MY LIFE IN THE BUSH OF GHOSTS by Amos Tutuola

0571316913

It’s Black History Month, and that means it’s time to check out some awesome writers of Africa and the Diaspora! First up on the list, Nigeria’s remarkable Amos Tutuola and his second novel, MY LIFE IN THE BUSH OF GHOSTS.

A young boy is startled awake by the sound of gunfire. Fleeing an incoming army and the prospect of enslavement, he and his brother flee into the countryside, but quickly become separated. Our young protagonist discovers he has entered a mythical landscape known as the Bush of Ghosts, full of all sorts of wonders and terrors, but with no obvious way to get home. As he searches and searches, and as the years pass, our hero grows up and adapts to this new world, even settling down with a shape-shifting wife, but deep in his heart he years to find that one road back to his family and the land of mortals…

A sorta sequel to Tutuola’s first book, THE PALM WINE DRINKARD (the hero of which is mentioned a few times) MY LIFE IN THE BOOK OF GHOSTS shares with that story a similarly episodic narrative and a prose style deliberately evocative of West African cadences. I would say that this book utilizes fewer Creole words and expressions, so it may be considered just that bit more accessible to the casual reader.

The biggest difference, for me, though, is the nature of our narrator.
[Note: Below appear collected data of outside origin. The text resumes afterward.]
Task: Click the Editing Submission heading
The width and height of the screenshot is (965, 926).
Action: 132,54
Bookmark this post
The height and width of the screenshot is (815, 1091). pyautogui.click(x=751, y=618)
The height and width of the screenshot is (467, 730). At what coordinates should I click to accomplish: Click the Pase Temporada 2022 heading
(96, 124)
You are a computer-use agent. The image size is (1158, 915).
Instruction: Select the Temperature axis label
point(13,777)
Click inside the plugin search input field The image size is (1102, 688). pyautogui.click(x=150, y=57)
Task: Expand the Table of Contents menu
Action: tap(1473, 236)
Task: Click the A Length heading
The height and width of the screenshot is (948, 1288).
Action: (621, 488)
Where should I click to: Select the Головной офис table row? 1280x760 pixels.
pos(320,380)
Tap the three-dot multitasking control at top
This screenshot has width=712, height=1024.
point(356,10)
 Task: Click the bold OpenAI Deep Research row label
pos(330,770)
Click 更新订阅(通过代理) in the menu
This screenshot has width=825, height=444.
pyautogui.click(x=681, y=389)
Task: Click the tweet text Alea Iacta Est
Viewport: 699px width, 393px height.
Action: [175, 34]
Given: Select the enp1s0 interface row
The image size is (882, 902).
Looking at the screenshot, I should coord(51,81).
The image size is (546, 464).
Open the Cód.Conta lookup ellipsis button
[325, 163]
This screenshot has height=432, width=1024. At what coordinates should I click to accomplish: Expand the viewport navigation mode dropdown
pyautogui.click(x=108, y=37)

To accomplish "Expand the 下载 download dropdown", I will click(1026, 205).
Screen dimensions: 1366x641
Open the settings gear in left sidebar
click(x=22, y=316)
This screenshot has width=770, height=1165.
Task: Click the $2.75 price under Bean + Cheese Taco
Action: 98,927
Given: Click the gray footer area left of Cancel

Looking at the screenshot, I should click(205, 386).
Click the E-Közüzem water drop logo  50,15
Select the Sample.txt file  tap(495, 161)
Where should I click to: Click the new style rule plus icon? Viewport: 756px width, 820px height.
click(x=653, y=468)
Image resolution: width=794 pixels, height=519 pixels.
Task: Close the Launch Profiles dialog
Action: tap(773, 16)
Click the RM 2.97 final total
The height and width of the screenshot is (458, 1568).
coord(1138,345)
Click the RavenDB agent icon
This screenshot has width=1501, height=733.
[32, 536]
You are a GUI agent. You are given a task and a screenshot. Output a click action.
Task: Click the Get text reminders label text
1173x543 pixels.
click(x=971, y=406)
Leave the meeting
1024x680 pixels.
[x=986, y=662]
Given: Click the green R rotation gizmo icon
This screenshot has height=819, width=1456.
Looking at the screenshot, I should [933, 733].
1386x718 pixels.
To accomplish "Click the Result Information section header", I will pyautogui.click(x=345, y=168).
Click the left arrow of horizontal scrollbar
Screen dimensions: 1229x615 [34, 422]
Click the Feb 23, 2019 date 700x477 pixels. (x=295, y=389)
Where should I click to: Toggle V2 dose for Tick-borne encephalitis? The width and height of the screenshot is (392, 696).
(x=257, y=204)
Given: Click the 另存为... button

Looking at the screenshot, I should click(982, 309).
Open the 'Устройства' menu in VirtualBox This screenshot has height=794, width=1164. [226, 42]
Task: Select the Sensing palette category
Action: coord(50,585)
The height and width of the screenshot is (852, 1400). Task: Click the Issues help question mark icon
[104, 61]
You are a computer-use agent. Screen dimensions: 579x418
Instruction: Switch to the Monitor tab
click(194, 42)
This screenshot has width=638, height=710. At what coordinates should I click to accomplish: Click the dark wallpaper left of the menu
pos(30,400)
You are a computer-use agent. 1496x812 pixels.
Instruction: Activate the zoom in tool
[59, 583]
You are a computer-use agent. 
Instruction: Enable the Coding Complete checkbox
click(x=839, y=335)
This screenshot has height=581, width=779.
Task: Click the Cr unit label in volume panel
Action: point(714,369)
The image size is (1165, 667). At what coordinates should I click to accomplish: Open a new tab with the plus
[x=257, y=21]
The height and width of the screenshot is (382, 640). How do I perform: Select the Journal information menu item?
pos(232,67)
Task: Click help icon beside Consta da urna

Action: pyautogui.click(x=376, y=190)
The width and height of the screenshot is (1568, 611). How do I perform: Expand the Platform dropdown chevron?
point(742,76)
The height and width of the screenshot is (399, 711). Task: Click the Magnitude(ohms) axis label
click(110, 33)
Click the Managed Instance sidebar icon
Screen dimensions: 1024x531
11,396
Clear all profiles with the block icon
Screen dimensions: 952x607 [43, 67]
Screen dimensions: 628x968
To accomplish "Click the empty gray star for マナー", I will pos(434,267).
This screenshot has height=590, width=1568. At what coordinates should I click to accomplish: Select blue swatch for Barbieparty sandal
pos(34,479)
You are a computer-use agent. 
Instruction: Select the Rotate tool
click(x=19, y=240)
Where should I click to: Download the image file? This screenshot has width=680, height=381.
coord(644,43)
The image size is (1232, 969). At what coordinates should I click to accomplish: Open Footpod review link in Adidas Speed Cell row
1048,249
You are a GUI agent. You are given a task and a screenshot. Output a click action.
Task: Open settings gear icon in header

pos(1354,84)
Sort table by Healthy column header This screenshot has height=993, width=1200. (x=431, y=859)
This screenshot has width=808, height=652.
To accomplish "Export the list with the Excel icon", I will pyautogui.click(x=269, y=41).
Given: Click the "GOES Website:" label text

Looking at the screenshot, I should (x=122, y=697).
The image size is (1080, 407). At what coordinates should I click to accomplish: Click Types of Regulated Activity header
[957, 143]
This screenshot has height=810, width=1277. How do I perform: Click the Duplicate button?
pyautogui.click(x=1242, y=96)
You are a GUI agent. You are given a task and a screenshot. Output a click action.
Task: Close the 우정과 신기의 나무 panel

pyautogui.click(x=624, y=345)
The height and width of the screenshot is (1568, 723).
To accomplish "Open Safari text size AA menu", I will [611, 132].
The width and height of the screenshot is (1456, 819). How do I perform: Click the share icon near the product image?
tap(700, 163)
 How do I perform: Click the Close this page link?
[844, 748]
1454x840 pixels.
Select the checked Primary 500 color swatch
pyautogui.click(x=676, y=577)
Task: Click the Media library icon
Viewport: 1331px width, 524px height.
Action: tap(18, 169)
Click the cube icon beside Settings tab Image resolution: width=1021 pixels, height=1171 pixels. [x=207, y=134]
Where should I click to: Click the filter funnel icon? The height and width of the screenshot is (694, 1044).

In THE PALM WINE DRINKARD, our main character is a grown man whose motivation is to get drunk, meaning to a degree there’s the sense the entire narrative is a bit of a lark. Here we follow the exploits of a child, who is incredibly vulnerable, and the backdrop of a country drowning in violence means that even his sought after home is not without its dangers. This is a disquieting tale, and even without the wonderfully bizarre incidents (crikey, have I mentioned the spider-eating ghosts? The town whose oldest woman is a giant sitting at its center with eyeballs spitting fire? The long, tortuous adventure when our hero gets turned into a cow? How The Devil officiates at his wedding? A LOT HAPPENS IN THIS BOOK) this would be a difficult, if ultimately extremely rewarding read.

Unlike in the Odyssey (another tale of a man seeking the familiar), in the Bush of Ghosts you might never be able to get home again. Me like books.

Leave a comment

This site uses Akismet to reduce spam. Learn how your comment data is processed.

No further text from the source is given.